_Instructions for the task_
Once you reach the line that holds "Where should I click to: Switch" in the listing below, output it and every line after it through the line that holds "Given: Click the", word for word.
[Available data Boundary: Start]
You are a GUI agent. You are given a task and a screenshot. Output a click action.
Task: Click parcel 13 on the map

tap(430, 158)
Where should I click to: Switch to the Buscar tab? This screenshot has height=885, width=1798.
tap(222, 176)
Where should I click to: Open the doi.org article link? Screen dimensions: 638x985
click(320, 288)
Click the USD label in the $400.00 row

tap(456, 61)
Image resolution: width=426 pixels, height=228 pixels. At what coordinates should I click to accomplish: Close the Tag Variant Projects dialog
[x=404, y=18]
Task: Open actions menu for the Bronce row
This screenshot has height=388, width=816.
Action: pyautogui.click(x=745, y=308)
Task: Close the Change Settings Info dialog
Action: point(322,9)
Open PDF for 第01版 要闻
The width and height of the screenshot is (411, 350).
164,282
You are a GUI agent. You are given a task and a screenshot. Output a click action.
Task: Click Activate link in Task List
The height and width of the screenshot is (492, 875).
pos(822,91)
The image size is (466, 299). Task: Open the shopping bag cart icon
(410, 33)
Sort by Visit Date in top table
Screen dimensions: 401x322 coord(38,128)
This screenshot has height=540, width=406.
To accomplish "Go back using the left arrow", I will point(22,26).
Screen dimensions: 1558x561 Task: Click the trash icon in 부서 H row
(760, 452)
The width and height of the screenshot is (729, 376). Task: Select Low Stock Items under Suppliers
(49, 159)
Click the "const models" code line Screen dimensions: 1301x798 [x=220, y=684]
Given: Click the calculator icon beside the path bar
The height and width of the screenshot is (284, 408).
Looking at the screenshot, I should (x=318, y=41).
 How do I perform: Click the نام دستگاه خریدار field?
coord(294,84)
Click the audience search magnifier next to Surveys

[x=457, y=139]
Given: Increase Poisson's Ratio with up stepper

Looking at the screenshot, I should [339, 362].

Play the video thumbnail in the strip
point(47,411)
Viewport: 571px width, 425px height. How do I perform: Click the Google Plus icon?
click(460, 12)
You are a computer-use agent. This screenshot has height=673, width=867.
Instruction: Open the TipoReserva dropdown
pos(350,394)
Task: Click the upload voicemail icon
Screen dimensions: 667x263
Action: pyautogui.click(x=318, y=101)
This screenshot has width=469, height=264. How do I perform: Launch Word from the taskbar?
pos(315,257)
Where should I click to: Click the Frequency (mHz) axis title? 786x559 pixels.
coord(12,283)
[Available data Boundary: End]
_Task solution_
Where should I click to: Switch to the Buscar tab? This screenshot has height=885, width=1798.
tap(222, 176)
Where should I click to: Open the doi.org article link? Screen dimensions: 638x985
click(320, 288)
Click the USD label in the $400.00 row

tap(456, 61)
Image resolution: width=426 pixels, height=228 pixels. At what coordinates should I click to accomplish: Close the Tag Variant Projects dialog
[x=404, y=18]
Task: Open actions menu for the Bronce row
This screenshot has height=388, width=816.
Action: pyautogui.click(x=745, y=308)
Task: Close the Change Settings Info dialog
Action: point(322,9)
Open PDF for 第01版 要闻
The width and height of the screenshot is (411, 350).
164,282
You are a GUI agent. You are given a task and a screenshot. Output a click action.
Task: Click Activate link in Task List
The height and width of the screenshot is (492, 875).
pos(822,91)
The image size is (466, 299). Task: Open the shopping bag cart icon
(410, 33)
Sort by Visit Date in top table
Screen dimensions: 401x322 coord(38,128)
This screenshot has height=540, width=406.
To accomplish "Go back using the left arrow", I will point(22,26).
Screen dimensions: 1558x561 Task: Click the trash icon in 부서 H row
(760, 452)
The width and height of the screenshot is (729, 376). Task: Select Low Stock Items under Suppliers
(49, 159)
Click the "const models" code line Screen dimensions: 1301x798 [x=220, y=684]
Given: Click the calculator icon beside the path bar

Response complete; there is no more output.